Verificação dos factos: a imigração ilegal é responsável pelo aumento da violência sexual em Itália?
Os comentários de Giuseppe Valditara foram particularmente controversos porque foram feitos numa mensagem de vídeo transmitida a propósito do lançamento de uma fundação em homenagem a Giulia Cecchetin, a jovem de 22 anos que foi raptada e assassinada pelo seu ex-namorado italiano no ano passado, e uma semana antes do Dia Internacional da Violência contra as Mulheres, a 25 de novembro.
"Não devemos ignorar o facto de que o aumento dos casos de violência sexual está de alguma forma ligado a formas de marginalização e perversão decorrentes da imigração ilegal", afirmou Valditara no vídeo.
A mensagem provocou reações em toda a Itália, incluindo na família Cecchettin.
A irmã de Giulia, Elena, recorreu às redes sociais para elogiar o pai por ter criado a fundação e, ao mesmo tempo, condenar Valditara.
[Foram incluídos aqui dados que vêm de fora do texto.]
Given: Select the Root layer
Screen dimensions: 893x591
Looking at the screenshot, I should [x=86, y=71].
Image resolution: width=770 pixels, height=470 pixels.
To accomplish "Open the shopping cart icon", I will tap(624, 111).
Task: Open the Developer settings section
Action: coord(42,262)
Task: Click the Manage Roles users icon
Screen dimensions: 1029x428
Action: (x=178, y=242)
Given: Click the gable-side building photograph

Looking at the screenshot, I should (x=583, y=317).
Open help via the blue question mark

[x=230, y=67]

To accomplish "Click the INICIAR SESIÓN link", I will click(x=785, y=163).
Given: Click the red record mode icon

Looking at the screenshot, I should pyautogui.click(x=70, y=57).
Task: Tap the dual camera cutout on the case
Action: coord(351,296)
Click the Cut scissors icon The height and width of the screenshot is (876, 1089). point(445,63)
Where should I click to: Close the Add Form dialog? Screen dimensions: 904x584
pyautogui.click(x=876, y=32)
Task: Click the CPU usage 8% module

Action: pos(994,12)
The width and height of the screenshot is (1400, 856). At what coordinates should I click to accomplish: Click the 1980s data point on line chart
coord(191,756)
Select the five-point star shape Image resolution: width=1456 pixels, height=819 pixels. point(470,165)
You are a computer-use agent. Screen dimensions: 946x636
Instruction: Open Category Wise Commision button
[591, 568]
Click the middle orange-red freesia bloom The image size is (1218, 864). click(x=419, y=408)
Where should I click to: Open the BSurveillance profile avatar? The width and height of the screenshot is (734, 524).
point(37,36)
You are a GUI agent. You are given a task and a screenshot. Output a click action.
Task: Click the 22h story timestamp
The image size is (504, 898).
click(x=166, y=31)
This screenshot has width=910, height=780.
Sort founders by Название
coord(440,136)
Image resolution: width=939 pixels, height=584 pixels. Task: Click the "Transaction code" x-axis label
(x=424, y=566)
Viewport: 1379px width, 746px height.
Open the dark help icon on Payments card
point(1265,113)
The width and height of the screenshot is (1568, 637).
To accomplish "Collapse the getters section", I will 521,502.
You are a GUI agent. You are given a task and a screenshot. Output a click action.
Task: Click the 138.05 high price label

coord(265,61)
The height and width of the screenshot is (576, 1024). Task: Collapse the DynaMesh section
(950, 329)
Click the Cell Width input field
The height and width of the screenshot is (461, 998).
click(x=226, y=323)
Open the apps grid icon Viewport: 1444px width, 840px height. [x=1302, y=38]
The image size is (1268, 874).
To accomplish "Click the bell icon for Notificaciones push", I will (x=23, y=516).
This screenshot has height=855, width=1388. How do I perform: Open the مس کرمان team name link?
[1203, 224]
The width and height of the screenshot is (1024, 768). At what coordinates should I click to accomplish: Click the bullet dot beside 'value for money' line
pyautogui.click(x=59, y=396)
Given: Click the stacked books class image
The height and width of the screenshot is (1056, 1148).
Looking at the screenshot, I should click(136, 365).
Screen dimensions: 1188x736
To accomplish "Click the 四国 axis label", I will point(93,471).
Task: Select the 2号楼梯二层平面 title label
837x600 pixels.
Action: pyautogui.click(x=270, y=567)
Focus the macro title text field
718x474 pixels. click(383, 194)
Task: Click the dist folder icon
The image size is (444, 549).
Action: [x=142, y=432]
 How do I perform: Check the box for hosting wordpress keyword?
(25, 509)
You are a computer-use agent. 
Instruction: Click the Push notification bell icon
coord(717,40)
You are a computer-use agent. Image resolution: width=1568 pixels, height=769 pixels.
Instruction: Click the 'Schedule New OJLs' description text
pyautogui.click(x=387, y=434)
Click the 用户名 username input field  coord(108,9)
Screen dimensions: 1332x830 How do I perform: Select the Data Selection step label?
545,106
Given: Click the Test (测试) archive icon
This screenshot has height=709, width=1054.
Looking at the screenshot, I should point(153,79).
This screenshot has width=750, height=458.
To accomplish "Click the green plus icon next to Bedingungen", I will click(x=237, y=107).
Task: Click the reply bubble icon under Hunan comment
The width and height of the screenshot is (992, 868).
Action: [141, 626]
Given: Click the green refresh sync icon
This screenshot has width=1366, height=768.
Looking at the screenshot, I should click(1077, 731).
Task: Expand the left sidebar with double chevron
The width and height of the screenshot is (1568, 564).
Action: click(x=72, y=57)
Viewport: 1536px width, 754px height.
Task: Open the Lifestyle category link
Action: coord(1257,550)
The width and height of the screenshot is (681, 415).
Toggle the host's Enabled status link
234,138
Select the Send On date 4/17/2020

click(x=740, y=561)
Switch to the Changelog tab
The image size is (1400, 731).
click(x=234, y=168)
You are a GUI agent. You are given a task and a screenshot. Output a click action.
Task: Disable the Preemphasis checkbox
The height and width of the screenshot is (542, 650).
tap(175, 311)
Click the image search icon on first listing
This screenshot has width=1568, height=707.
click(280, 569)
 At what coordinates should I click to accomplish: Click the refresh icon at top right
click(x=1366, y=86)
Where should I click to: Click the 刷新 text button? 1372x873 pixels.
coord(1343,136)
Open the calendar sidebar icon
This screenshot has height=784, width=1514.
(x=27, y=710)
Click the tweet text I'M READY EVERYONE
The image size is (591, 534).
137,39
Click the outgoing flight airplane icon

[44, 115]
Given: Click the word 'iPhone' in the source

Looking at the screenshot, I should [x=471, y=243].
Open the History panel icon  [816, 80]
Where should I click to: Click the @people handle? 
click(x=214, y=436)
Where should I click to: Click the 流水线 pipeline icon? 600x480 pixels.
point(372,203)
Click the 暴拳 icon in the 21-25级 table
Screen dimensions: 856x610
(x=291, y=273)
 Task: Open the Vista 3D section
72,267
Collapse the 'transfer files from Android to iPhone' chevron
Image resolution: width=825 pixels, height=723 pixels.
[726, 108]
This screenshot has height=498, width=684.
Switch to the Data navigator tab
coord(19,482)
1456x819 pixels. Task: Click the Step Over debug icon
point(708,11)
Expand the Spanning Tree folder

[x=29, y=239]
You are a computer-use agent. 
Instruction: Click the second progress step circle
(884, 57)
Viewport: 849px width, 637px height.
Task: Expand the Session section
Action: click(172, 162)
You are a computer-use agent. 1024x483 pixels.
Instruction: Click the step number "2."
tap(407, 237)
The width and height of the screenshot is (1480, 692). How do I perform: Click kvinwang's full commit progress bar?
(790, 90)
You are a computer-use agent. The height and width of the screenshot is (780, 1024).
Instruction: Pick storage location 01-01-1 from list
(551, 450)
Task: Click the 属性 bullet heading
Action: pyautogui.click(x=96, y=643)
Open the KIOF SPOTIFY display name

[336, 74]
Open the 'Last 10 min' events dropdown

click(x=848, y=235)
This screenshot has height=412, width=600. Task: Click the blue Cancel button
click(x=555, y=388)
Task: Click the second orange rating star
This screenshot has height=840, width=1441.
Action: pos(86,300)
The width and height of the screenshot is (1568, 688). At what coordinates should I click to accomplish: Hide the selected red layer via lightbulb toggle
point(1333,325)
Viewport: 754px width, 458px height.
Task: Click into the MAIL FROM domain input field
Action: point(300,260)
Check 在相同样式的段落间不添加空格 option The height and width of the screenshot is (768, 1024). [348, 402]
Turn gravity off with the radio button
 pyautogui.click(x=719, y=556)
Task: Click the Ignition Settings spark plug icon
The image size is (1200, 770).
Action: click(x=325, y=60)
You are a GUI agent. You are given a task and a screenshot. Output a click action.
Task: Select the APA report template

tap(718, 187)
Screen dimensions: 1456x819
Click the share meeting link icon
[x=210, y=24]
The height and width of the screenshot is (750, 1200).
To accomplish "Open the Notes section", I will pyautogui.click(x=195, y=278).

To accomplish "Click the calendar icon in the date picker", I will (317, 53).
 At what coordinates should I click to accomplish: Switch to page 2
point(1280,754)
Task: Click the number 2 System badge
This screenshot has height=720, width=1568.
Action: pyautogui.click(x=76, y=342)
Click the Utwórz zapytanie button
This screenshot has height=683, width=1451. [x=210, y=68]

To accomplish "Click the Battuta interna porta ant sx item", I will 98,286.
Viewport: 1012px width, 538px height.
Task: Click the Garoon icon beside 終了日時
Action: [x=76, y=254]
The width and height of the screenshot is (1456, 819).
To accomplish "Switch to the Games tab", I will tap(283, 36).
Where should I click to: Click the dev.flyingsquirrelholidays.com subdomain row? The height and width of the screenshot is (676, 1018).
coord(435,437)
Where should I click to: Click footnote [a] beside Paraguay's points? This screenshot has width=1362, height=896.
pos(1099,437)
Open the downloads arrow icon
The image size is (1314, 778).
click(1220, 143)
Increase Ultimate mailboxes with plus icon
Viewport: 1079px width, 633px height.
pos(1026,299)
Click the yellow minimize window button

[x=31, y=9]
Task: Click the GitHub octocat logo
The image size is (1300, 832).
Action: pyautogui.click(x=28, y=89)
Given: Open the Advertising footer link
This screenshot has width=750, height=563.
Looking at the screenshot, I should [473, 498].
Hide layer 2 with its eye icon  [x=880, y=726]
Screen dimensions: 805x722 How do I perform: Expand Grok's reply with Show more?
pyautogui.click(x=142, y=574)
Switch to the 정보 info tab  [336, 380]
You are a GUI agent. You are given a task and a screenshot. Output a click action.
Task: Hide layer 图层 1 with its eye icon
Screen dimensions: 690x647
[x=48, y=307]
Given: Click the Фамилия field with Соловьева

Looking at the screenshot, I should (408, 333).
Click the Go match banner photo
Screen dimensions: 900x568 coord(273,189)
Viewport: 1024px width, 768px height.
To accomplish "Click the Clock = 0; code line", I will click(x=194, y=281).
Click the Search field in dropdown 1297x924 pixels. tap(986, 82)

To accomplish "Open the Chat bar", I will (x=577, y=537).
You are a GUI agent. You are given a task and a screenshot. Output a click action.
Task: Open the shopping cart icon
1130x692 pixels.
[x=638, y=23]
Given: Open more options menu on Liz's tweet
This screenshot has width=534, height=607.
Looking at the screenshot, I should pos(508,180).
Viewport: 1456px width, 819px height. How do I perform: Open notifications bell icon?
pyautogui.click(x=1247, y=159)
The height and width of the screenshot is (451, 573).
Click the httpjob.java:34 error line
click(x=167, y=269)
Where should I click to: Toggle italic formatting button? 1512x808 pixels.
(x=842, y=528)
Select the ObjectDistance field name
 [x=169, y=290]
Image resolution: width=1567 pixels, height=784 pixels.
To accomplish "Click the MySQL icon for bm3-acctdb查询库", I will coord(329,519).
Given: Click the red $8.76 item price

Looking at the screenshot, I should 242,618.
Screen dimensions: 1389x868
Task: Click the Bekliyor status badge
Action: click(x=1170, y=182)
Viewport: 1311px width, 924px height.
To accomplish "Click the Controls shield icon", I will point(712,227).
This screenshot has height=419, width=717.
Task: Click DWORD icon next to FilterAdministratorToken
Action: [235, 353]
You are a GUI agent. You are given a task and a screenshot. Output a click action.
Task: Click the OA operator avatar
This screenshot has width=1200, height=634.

"O meu pai fez algo extraordinário para prevenir a violência", afirmou numa publicação no Instagram. "O que é que o governo está a fazer? Giulia foi morta por um homem italiano branco e respeitável".
Filippo Turetta declarou-se culpado de ter esfaqueado Cecchetin até à morte, num julgamento que está a entrar na fase final esta semana. A sentença deverá ser proferida a 3 de dezembro e espera evitar a prisão perpétua.
Os políticos italianos também criticaram Valditara pelos seus comentários no lançamento da Fundação Giulia Cecchetin.
Riccardo Magi, líder do Partido Mais Europa, afirmou que os números oficiais contradizem a ideia de que o aumento da violência sexual está ligado à imigração ilegal.
"Os dados do Ministério do Interior mostram claramente que mais de 80% dos feminicídios em Itália são cometidos por cidadãos italianos", afirmou no X.
"Valditara devia ter vergonha. O que ele fez não é mais do que racismo descarado e fez estes comentários durante o lançamento de uma fundação dedicada a Giulia Cecchettin."
Existe uma diferença entre violência sexual e violência baseada no género, mas a primeira é frequentemente uma caraterística da segunda. Os números oficiais indicam que a grande maioria dos feminicídios em Itália é cometida por outros italianos.
De acordo com o Istat, a agência nacional de estatísticas italiana, o país registou 334 homicídios em 2023, mais 3,7% do que no ano anterior.
Das vítimas, 117 eram mulheres e 217 eram homens, e são as vítimas masculinas que representam o aumento global - um aumento de 10,7% desde 2022, em comparação com uma diminuição de 7,1% nas vítimas femininas.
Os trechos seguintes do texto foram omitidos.